Reposted from CX Dive. Authored by Rosalyn Page
The pandemic and ongoing digital transformation efforts have driven more businesses to adopt intelligent virtual assistants to ease the pressure on customer service and support.
The popularity of contact center intelligent virtual assistants shows no signs of abating. In 2022, Gartner projected that 1 in 10 agent interactions would be automated by 2026 through voice, chatbots and digital channels.
Now with new generative AI tools, there’s a renewed push for efficiencies and improving customer engagement, but without employee buy-in and a strategy built on robust metrics, it could fall short of expectations.
For employees, new terminology for AI technology can present a barrier to adoption, according to a report by analyst firm Valoir. It found terms such as “co-pilot” don’t positively resonate, whereas “virtual assistant” is viewed more favorably.
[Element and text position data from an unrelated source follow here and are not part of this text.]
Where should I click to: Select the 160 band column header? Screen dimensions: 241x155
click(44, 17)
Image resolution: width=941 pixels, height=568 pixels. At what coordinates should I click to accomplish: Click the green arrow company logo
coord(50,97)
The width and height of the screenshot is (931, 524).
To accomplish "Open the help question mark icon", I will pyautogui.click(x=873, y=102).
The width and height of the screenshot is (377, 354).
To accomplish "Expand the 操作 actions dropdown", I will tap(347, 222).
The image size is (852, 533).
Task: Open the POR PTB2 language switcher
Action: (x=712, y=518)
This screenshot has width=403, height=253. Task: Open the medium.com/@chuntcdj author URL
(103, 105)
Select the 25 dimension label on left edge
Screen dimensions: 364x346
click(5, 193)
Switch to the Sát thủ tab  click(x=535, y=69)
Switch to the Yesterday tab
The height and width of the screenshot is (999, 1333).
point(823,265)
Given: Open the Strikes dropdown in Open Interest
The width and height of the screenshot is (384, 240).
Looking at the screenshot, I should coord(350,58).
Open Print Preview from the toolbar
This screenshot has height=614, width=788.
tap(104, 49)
Building trust is a key factor for effective adoption with individual users, the report noted. This entails clearly outlining policies and practices, and providing role-based explanations of the benefits.
Navigating the risks and pitfalls
While the benefits of intelligent virtual assistants are compelling, organizations risk wasting their investment and not securing employee buy-in if they fail to adopt a measured approach and organize internal systems, according to Gartner.
This includes allocating sufficient resources to support proper data integration and features such as natural language understanding. Each particular call flow needs to be built out and then fine-tuned for improvements, the research firm said.
“Implementing virtual assistants just to automate tasks won’t improve customer journeys or the employee experience,” said Samy Zachary, solution development architect at CX consultancy Alorica.
Businesses need to use historical data to identify customer pain points to develop clear business objectives and help employees understand the desired outcomes, according to Zachary.
However, given that AI is rapidly developing, investing heavily risks newer innovations quickly superseding adopted systems.
The role of humans can’t be overlooked, either. With any platform, context and conversational exchanges are needed to train the models for suitable responses, which includes striking the right tone.
“If it leads to insensitive responses not aligned with the brand’s values, it can cause reputational damage,” he said.
Organizations want to avoid over-relying on AI and downplaying the importance of their employees, who need to be part of the process to help the models learn and respond to customers when their queries warrant it.
“It’s vital to set boundaries on responses and know when to appropriately transfer to a CX agent,” he said.